Pour les opérateurs, l’évaluation est surtout considérée comme une activité intégrée à l’action dans le but de procéder à des ajustements réguliers afin d’améliorer l’action. Une intervention, projet ou programme, n’est pas une structure figée; elle évolue au gré des aléas de sa mise à l’épreuve du terrain, des acteurs en présence et du contexte dans lequel elle s’inscrit. L’interrogation sur le sens de l’action est présente, nourrie de réflexions internes et des retours d’informations des bénéficiaires. Pratique réflexive en équipe, « regard dans le rétroviseur », procédure plus ou moins formalisée, les évaluations sont de facture variable, fonction des exigences et des ressources dévolues.
… Avec des acquis partagés
En réalité – et la somme des discours recueillis lors des entretiens le valide – l’évaluation remplit une pluralité de fonctions |5| au service de tous: accumuler de la connaissance, estimer la valeur de l’action accomplie, produire du changement, susciter un débat avec l’ensemble des acteurs engagés, les faire progresser collectivement, mobiliser et contribuer à l’appropriation de l’intervention. En effet, l’apport de connaissances quasiment toujours recherché dans les questionnements évaluatifs, qu’il s’agisse d’accumuler des indications sur l’intervention ou de documenter une expérimentation, est au profit de tous. De surcroît, l’évaluation donne l’opportunité de récapituler l’histoire d’une politique, d’un programme ou d’un projet, avec le rapport d’évaluation comme support de cette mémoire reconstruite.
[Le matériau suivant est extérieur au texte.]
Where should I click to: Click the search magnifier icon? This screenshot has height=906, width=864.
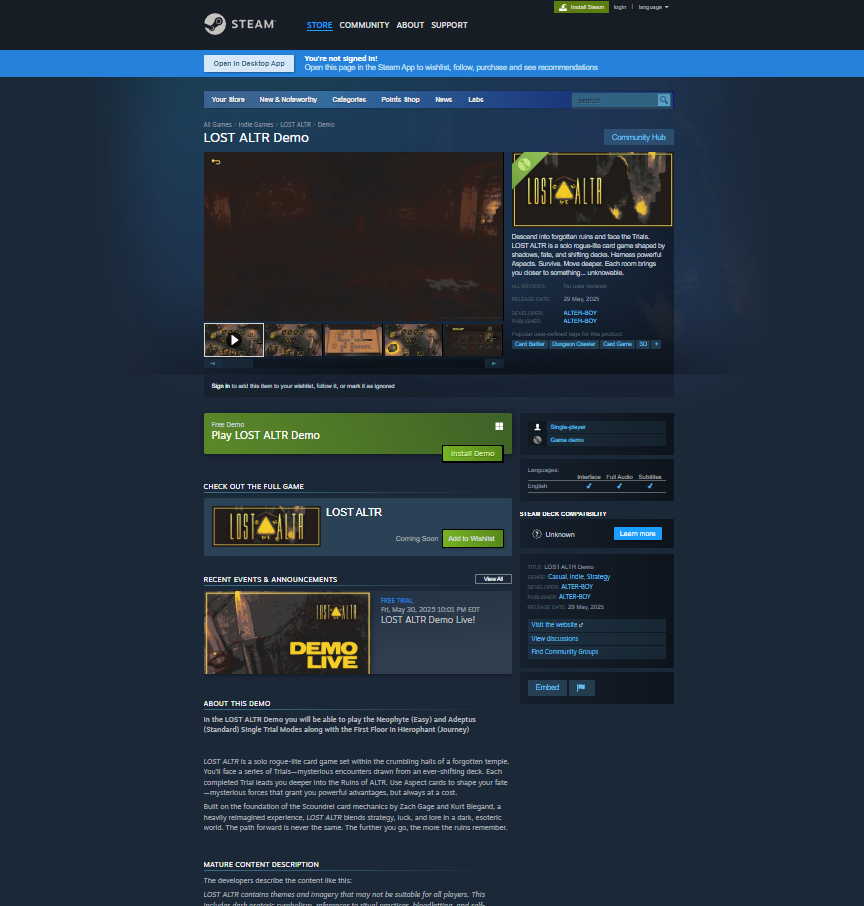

En restituant la participation des acteurs impliqués, elle constitue une forme de reconnaissance du travail accompli et favorise l’appropriation par les différents partenaires tant des conclusions de la production évaluative que de l’intervention évaluée.
L’évaluation : une démarche audacieuse et contestataire !
Réduire l’implicite
Exercice ponctuel ou continu, en cours ou en fin d’intervention, externe ou interne, tout travail évaluatif doit se soumettre au rituel d’un questionnement préalable: évaluer, pourquoi? quoi? avec qui? pour qui? pour quoi faire? comment? L’explicitation des objectifs, la définition du champ de l’évaluation, la clarification du questionnement et la définition des modalités de travail sont des épreuves incontournables de la première étape du parcours évaluatif. Il s’agit là de « rendre explicite ce qui est implicite ».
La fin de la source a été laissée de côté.